Celtic wysłał już do Szachtara oficjalne pismo w sprawie kupna Lewandowskiego. Poinformował o tym dyrektor sportowy ukraińskiego klubu, Siergiej Pałkin - pisze DZIENNIK.
"Według moich informacji o Lewandowskiego w tej chwili starają się tylko brytyjskie kluby: Celtic, Fulham, Middlesbrough i Everton. Plus dwa kluby z angielskiej II ligi, ale to mniej poważne propozycje. W tej chwili jednak na biurku mam tylko jedno oficjalne pismo w sprawie transferu Polaka - z Celtiku. Jestem w kontakcie z dyrektorem generalnym szkockiego klubu, który jest moim dobrym znajomym. My też wysłaliśmy pismo do Celtiku, w którym pytamy ile szkocki klub jest w stanie zapłacić za Mariusza. Czekamy na odpowiedź i siadamy do rozmów" - powiedział Pałkin w ukraińskim „Sport Expressie”.
Lewandowski nie ukrywa, że po siedmiu latach gry w Doniecku chce spróbować czegoś innego. Jego wymarzonym kierunkiem są właśnie Wyspy Brytyjskie. Wczoraj powiedział nam jednak, że jeszcze przez kilka dni nie będzie interesował się sprawą swojego transferu, bo jest zajęty... wypoczywaniem po Euro.

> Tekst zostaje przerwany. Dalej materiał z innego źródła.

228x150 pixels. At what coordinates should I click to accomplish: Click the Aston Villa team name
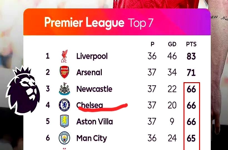tap(95, 122)

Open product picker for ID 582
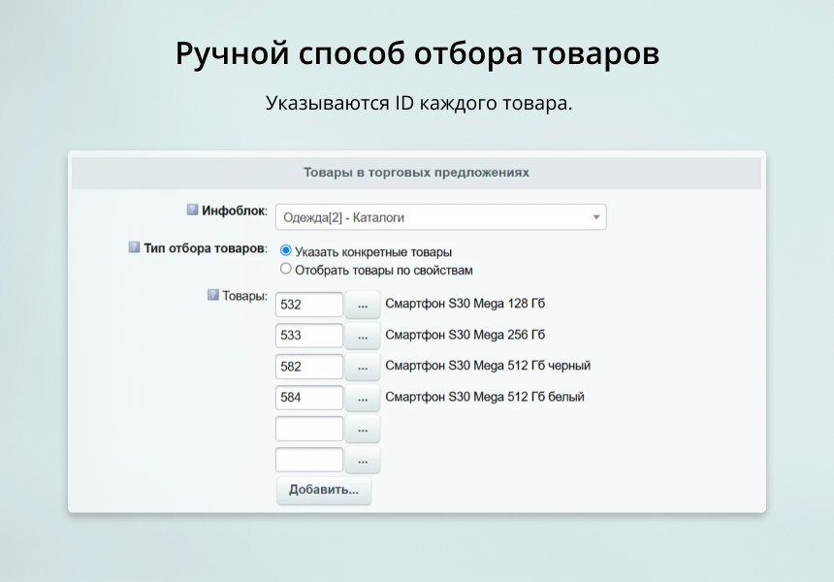pos(363,367)
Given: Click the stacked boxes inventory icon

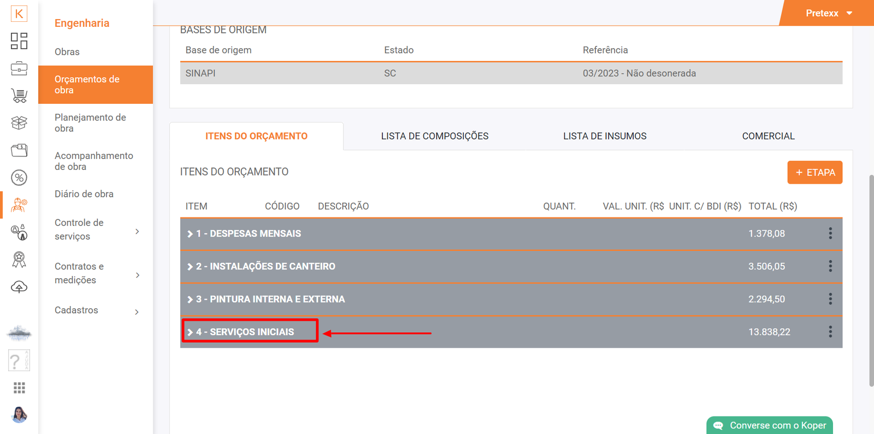Looking at the screenshot, I should click(19, 123).
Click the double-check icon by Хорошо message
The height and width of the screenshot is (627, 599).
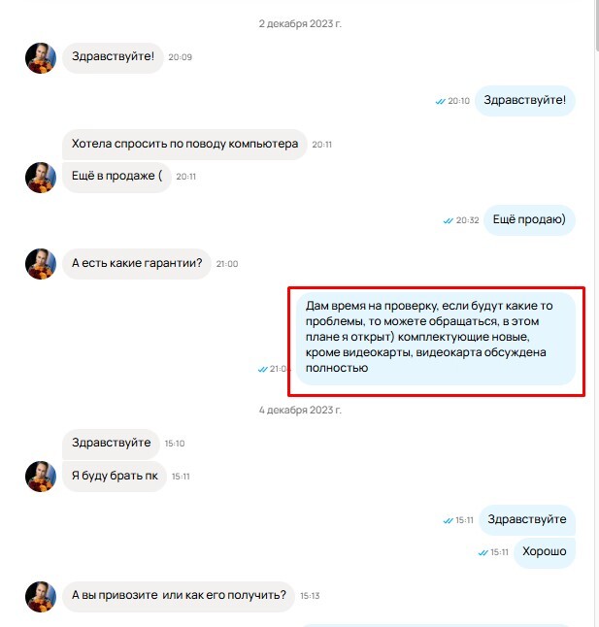click(483, 552)
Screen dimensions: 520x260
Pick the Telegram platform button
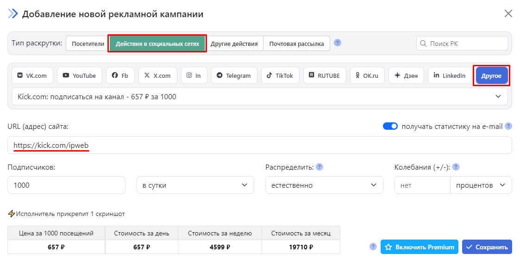tap(234, 76)
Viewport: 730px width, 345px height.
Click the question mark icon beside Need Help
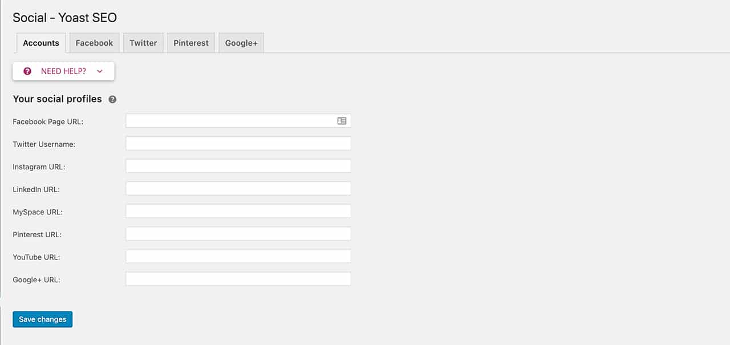point(27,71)
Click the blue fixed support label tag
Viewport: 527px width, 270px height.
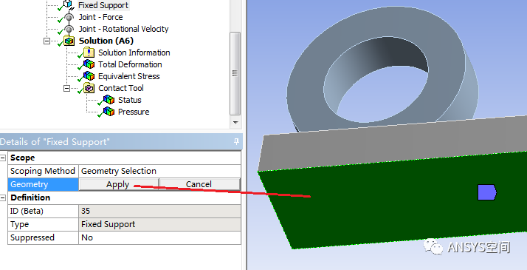click(x=486, y=192)
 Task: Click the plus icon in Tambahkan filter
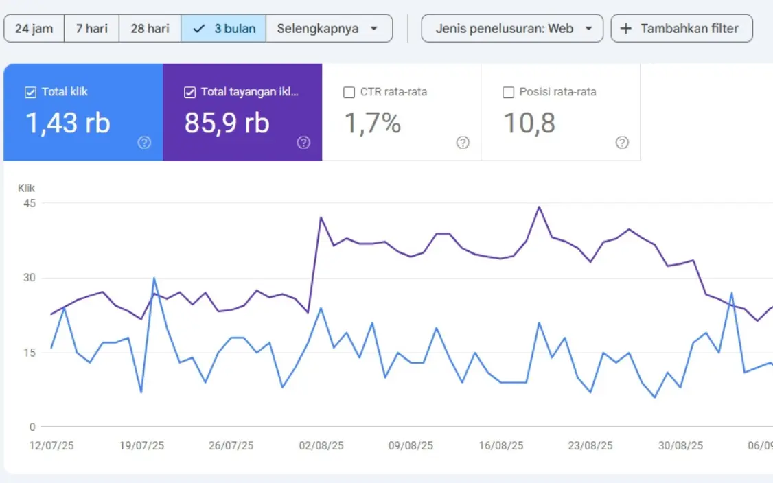[625, 29]
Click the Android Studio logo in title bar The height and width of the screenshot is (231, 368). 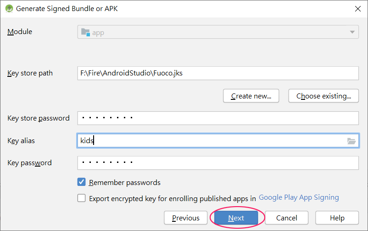pyautogui.click(x=9, y=9)
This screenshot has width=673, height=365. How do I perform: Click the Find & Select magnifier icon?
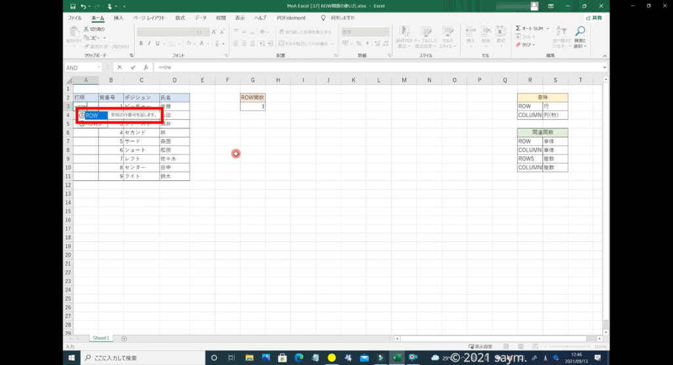pyautogui.click(x=580, y=32)
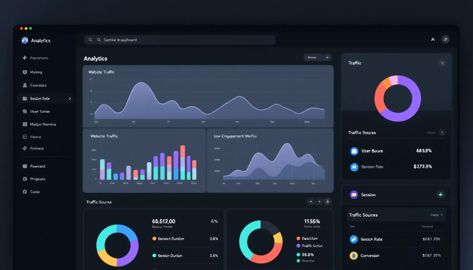
Task: Open the Traffic Sources panel dropdown
Action: (x=443, y=133)

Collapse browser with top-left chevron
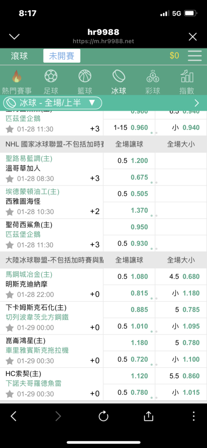14,37
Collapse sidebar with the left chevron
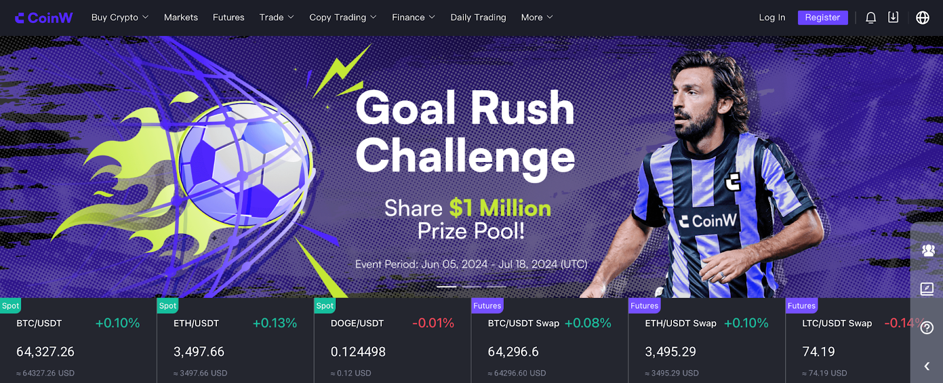The image size is (943, 383). point(927,366)
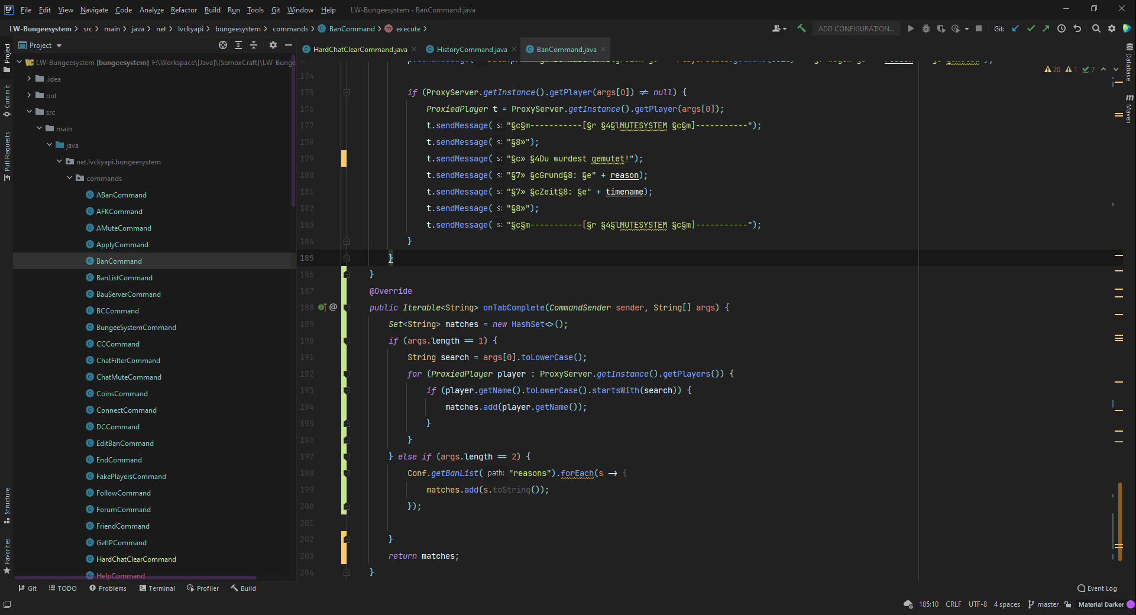The height and width of the screenshot is (615, 1136).
Task: Click the Search Everywhere magnifier icon
Action: pos(1096,28)
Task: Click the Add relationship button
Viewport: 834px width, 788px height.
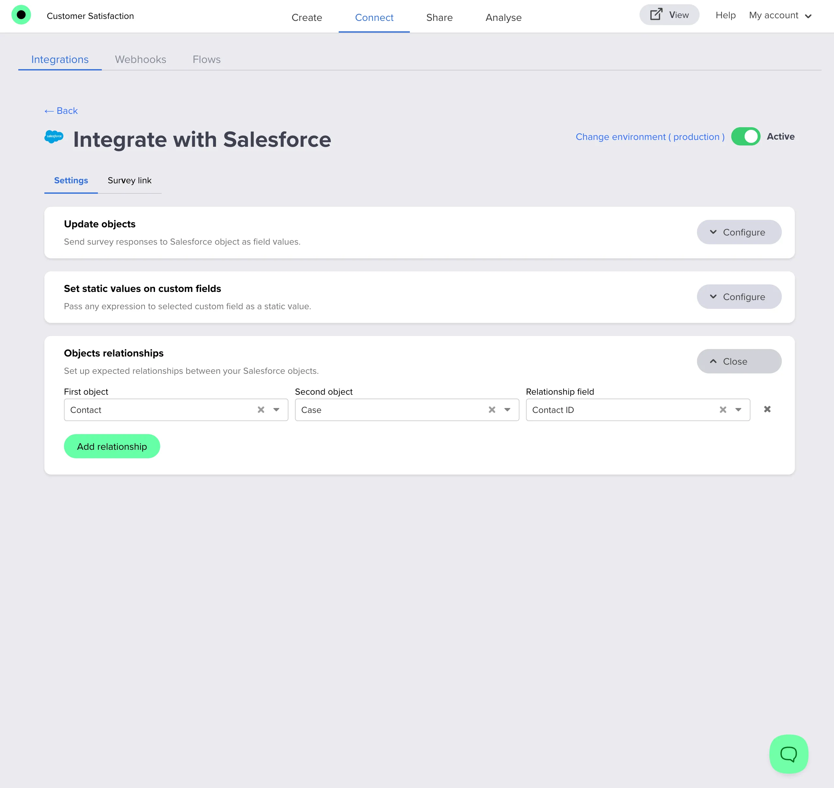Action: pos(112,446)
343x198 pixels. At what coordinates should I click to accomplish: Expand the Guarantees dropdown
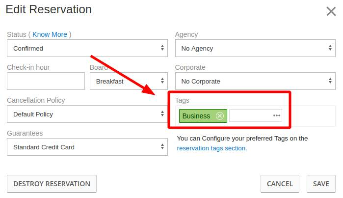(x=87, y=147)
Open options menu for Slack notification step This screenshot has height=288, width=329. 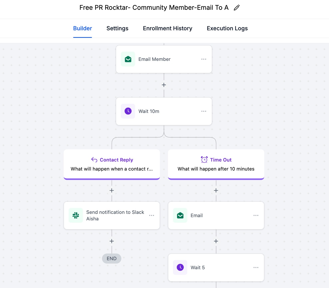[x=151, y=215]
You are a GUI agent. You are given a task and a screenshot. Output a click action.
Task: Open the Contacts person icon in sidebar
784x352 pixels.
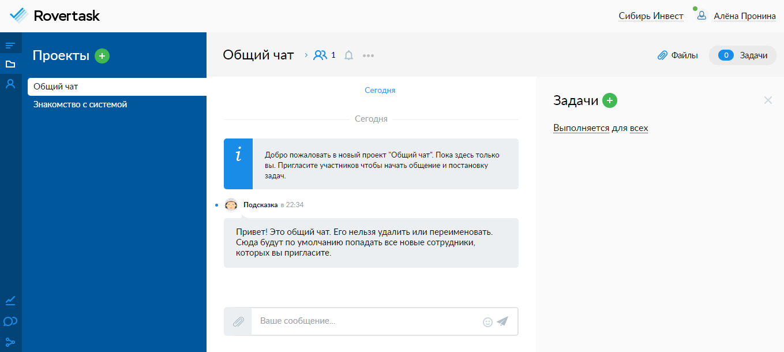click(10, 84)
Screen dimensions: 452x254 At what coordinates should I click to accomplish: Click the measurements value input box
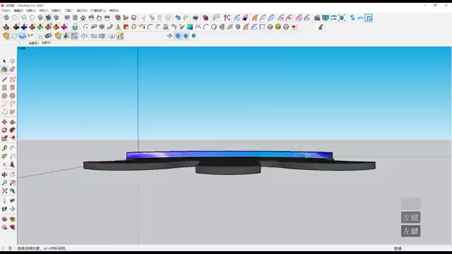(x=427, y=248)
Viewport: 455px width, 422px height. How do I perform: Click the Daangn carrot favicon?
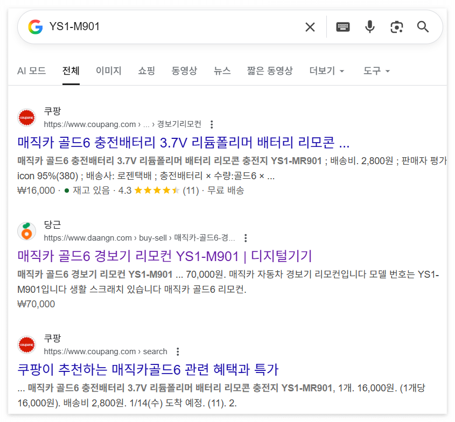click(x=26, y=231)

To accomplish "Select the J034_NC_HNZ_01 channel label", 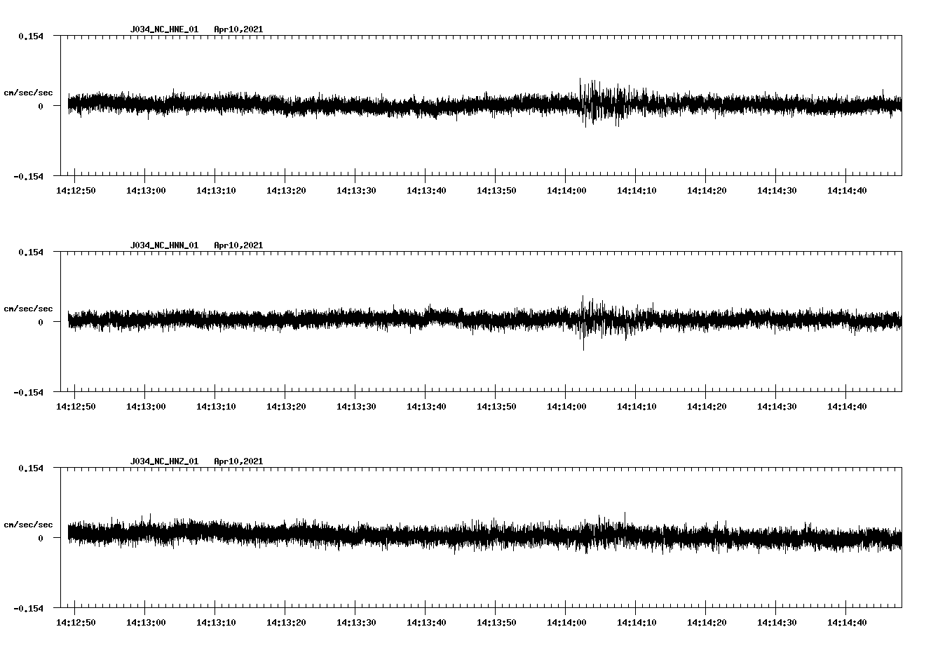I will click(163, 461).
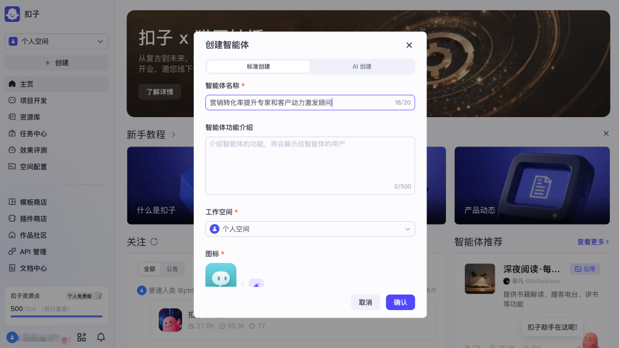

"Przebywam na Majorce na krótkich wakacjach. Zupełnie nie zaprzątam sobie głowy transferem, bo mam od tego ludzi, którym ufam. Co do Celtiku to nie znam zbyt wielu szczegółów. Jest to jednak duża, znana firma. Klub, który regularnie gra w Lidze Mistrzów. Wiadomo, że fajnie byłoby tam trafić. Ale nie ma co się specjalnie podniecać, zobaczymy co się stanie" - powiedział DZIENNIKOWI Lewandowski.
Ronnie Cully, dziennikarz wychodzącej w Glasgow popołudniówki „Evening Times” zajmujący się od ponad 30 lat Celtikiem, nie słyszał jeszcze o zainteresowaniu Lewandowskim ze strony „The Bhoys, ale jak sam podkreśla taki transfer jest bardzo możliwy.
"Po pierwsze dlatego, że Celtic pozostaje w doskonałych relacjach z Szachtarem. Kilka razy oba kluby grały ze sobą w Lidze Mistrzów, ludzie z gabinetów dyrektorskich i menedżerskich znają się bardzo dobrze. Po drugie mistrz Szkocji już od dłuższego czasu szuka człowieka na pozycję defensywnego pomocnika. Kandydatura Mariusza wydaje się odpowiednia, mimo zdecydowanie słabego występu na Euro" - mówi. Cully widzi jednak jeden dość poważny problem - są nim pieniądze. Szachtar za reprezentanta Polski może zażądać nawet 7 mln euro. A najmniejszą kwotą, którą mistrz Ukrainy by zaakceptował jest 5 mln euro. Nie wiadomo więc, czy Szkotów będzie stać na Polaka.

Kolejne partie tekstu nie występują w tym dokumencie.